Illustration of hands texting on a cell phone sending the message "I'm such a hater lol". In the background are flames.
Design by Evelyn Mousigian.

I am a hater to my core. 

Being a hater is what gets me through the day. I was born to be a hater. Nothing brings me more joy. Everyone has a calling, and mine is being a hater. I’m a hater and I’m proud. 

I don’t agree with a single sentence I just typed. But they’re all things that members of my generation have posted on TikTok. These phrases plague my “For You” page and have made their way into my conversations in person. From embracing our judgemental tendencies to using comment features to rip each other apart, being a hater has become a crucial element of Gen Z culture. We’re all human; we all bring our own set of flaws to the table, and self-awareness is the first step to becoming a better version of oneself. But Gen Z doesn’t seem all too concerned with self-betterment — our generation seems to take pride in our ability to tear one another down. 

In an ever-expanding, constantly changing sea of digital media, it’s getting harder and harder to stand out and get the 15 seconds of fame so many desire. In an attempt to set ourselves apart from the crowd, Gen Z becomes increasingly extreme with each passing day. While this may have begun with a few videos openly embracing the “hater” lifestyle, these videos quickly became trends. But as people become more and more open about their pessimistic and judgmental tendencies, they work against their original intentions of standing out. You can scream into the TikTok void all you want, but when your voice dies down, so does the ephemeral attention you might have received in those 15 seconds of fame. 

Almost 25 years after the turn of the millennium, we’re seeing an undeniable revival of 2000s trends. Low-rise jeans, another “Mean Girls” movie and the glamorization of the judgmental attitudes upheld during this decade. My “For You” page is jam-packed with videos of people embracing judgment and edits of fictional 2000s bullies, many with captions and comments that these people are “so real.” I’m all for bringing back cargo pants, but glorifying the toxic and judgmental culture that fostered a dangerous eating disorder epidemic isn’t a trend I can get behind. 

There are a few life lessons you learn as a child that feel stupid and simplistic until you finally wrap your head around them during adolescence. Be yourself because everyone else is taken. Actions speak louder than words. And, most notably, bullies act the way they do because they’re insecure. If there’s anything social media is good for, it’s a quick fix of validation — a shallow source of dopamine to conceal the reason you long for that validation in the first place. A virtual Band-Aid over an emotional bullet hole. Gen Z has become a group not unlike the seagulls from Pixar’s “Finding Nemo” — mindlessly echoing ideas in a desperate attempt to be part of a community, even if the community is people who actively seek ways to tear others down. 

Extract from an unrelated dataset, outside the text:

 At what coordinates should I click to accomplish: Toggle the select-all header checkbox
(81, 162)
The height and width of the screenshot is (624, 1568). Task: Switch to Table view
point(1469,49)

I’ve seen “toxic positivity” up close and personal — I know what it looks like, and I can’t stand it. Negativity is a natural part of life and it isn’t possible to have positive experiences without it. It’s easy to love someone on their best days. But love truly proves itself during the negative moments — the moments where it has something to overcome. This is all to say that I can appreciate the significance and inevitability of negativity, but creating negativity out of thin air — especially to make another person’s life worse — is nothing to be proud of, and certainly nothing to aspire to. 

I have often said that I believe people are innately good. For this, people have talked down to me as though I am naive, or as though I am lying to appear more naive than I am. I have been told we only do good things for the rewarding feeling afterward. But why is our natural reaction to feel good about ourselves after we’ve done something good? And why is our natural reaction to feel guilty when we know we’ve done something wrong? It’s almost as though our bodies know something that our brains do not. I don’t believe that “hating” comes naturally to humans. And if it does, it should be reserved for people who have unforgivably harmed us or our loved ones. But the person who bumped into you on the street or wore an unattractive outfit on their latest Instagram post doesn’t deserve your hate. I know this phrase is often used in a hyperbolic manner but, like it or not, language has power. Using words this extreme in situations so minuscule can’t lead to anything good in the long run, especially during our slow but steady return to the toxic culture of the 2000s. 

In an age where we use TikTok as if it were Google, constantly searching for others’ opinions, scrolling through videos to see what they think and browsing the comments to see what other people think about what they think, it’s nearly impossible to know what to think at all. But using the internet to gain temporary validation is a dangerous game — especially when it leads to the invention and perpetuation of hatred. And for what? Fifteen seconds of attention as you scream into the TikTok void? It’s not 2004 anymore. It’s time some of us grow up.

So maybe I am a hater — a hater of haters. To my core.